Please give again exactly the lines from the top of the material through the line with "Image resolution: width=574"; omit each picture.

START RAW DATA

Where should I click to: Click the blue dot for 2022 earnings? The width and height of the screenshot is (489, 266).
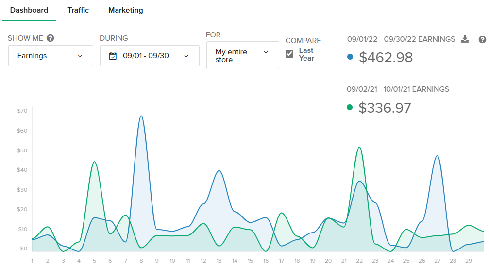click(x=350, y=57)
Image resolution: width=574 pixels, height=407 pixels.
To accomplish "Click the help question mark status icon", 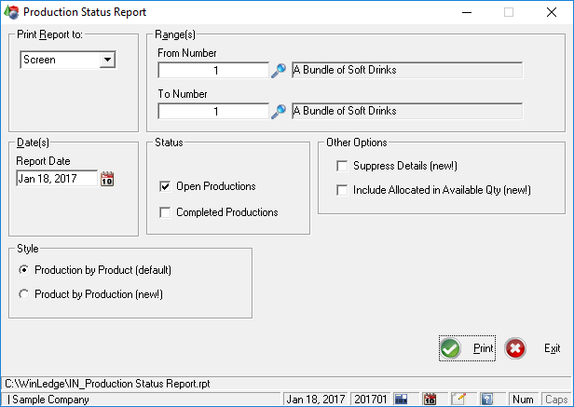I will point(486,400).
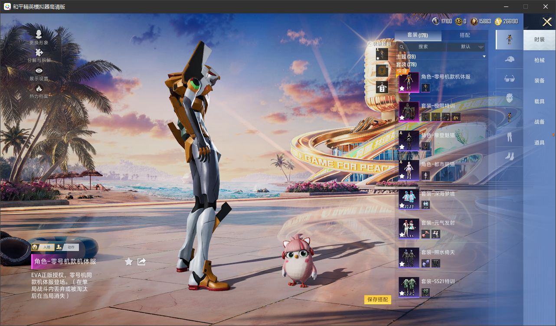Viewport: 556px width, 326px height.
Task: Select the pants category icon
Action: (510, 137)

END RAW DATA

#### ANSWER FOR THE TASK:
Where should I click to: Click the blue dot for 2022 earnings? The width and height of the screenshot is (489, 266).
click(x=350, y=57)
Image resolution: width=574 pixels, height=407 pixels.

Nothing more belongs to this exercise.